Report back every line below that carries the word "Given".
※
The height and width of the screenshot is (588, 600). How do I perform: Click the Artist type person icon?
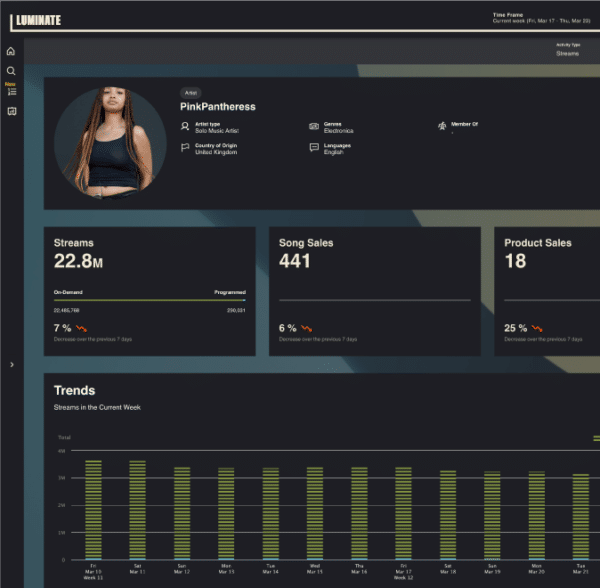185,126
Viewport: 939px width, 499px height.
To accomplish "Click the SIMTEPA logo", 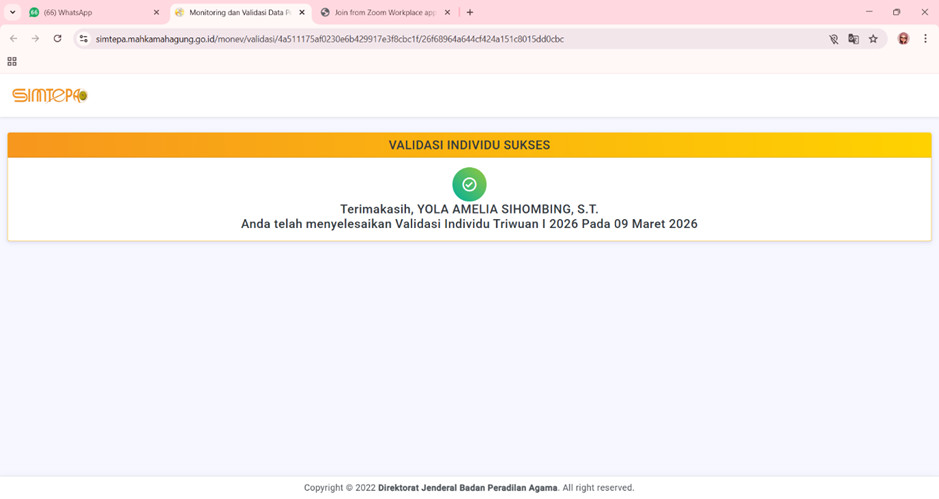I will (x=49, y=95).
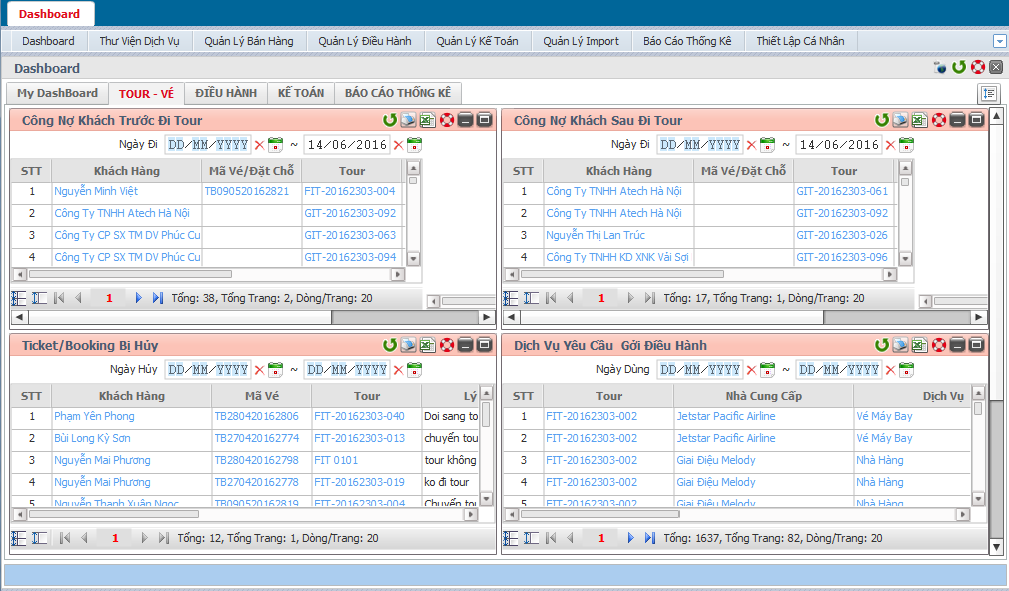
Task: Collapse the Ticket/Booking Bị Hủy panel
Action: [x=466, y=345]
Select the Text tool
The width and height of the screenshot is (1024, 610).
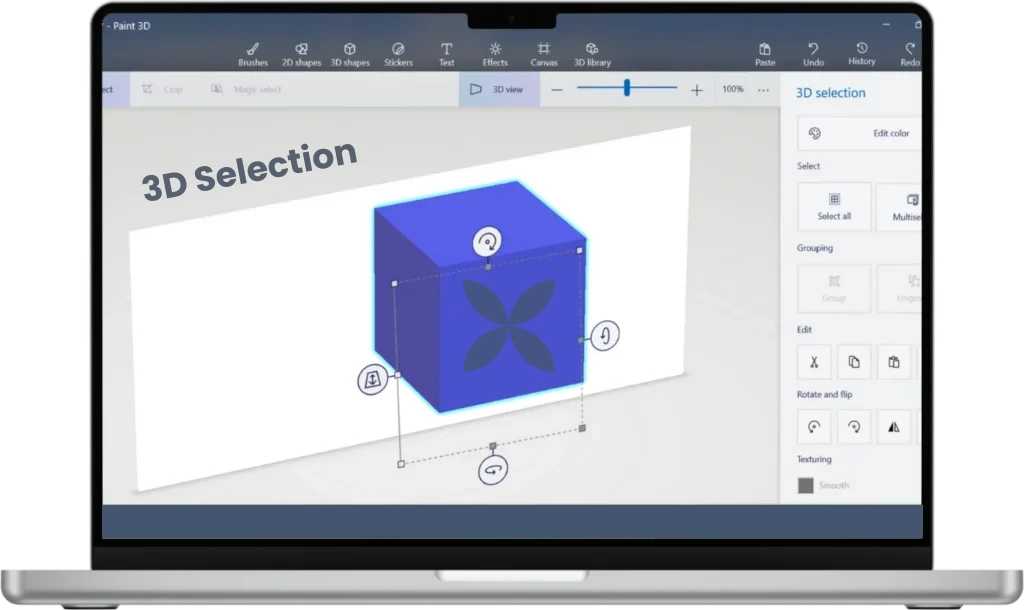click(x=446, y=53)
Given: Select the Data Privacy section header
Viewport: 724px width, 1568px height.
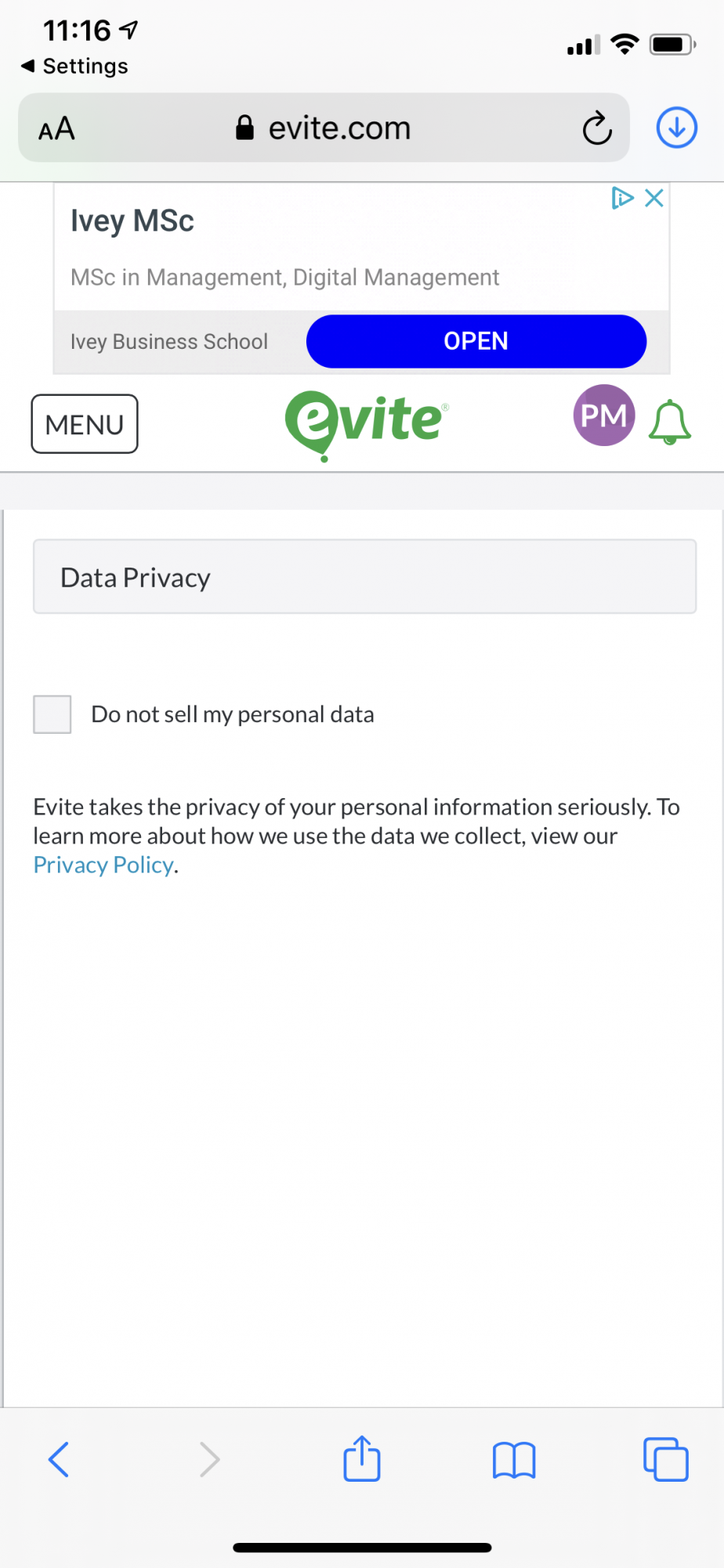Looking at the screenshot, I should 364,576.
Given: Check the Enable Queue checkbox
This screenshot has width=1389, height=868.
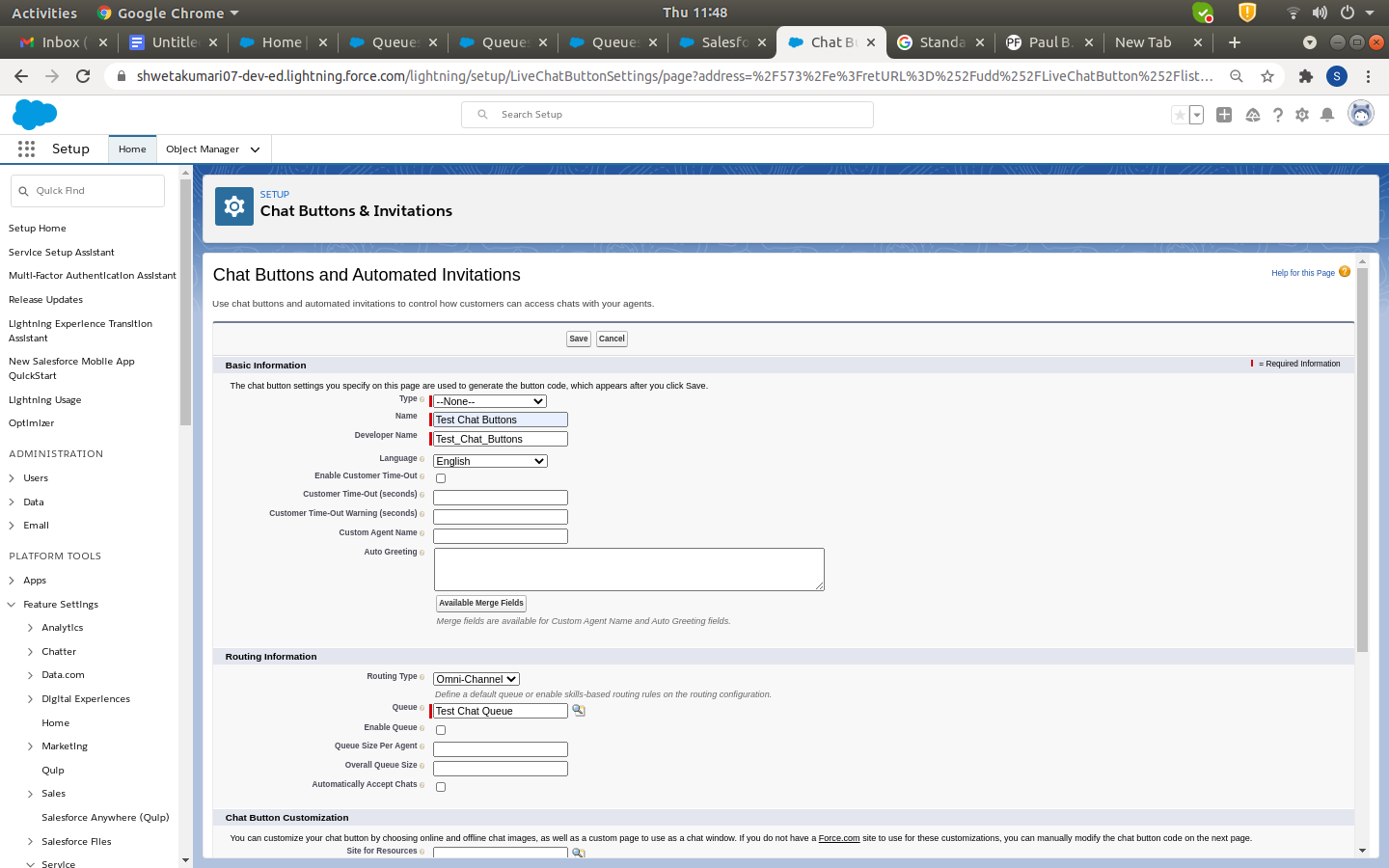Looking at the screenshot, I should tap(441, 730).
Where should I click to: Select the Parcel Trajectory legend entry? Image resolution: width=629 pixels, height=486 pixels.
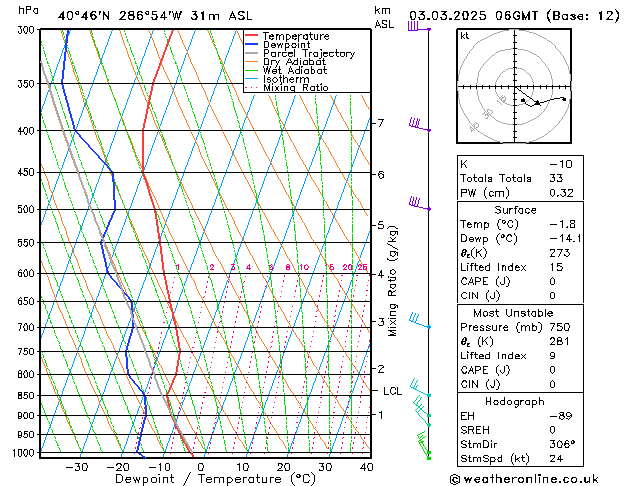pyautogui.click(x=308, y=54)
※
The completed task.
Given: Select the Data Privacy section header
Given: Check the Enable Queue checkbox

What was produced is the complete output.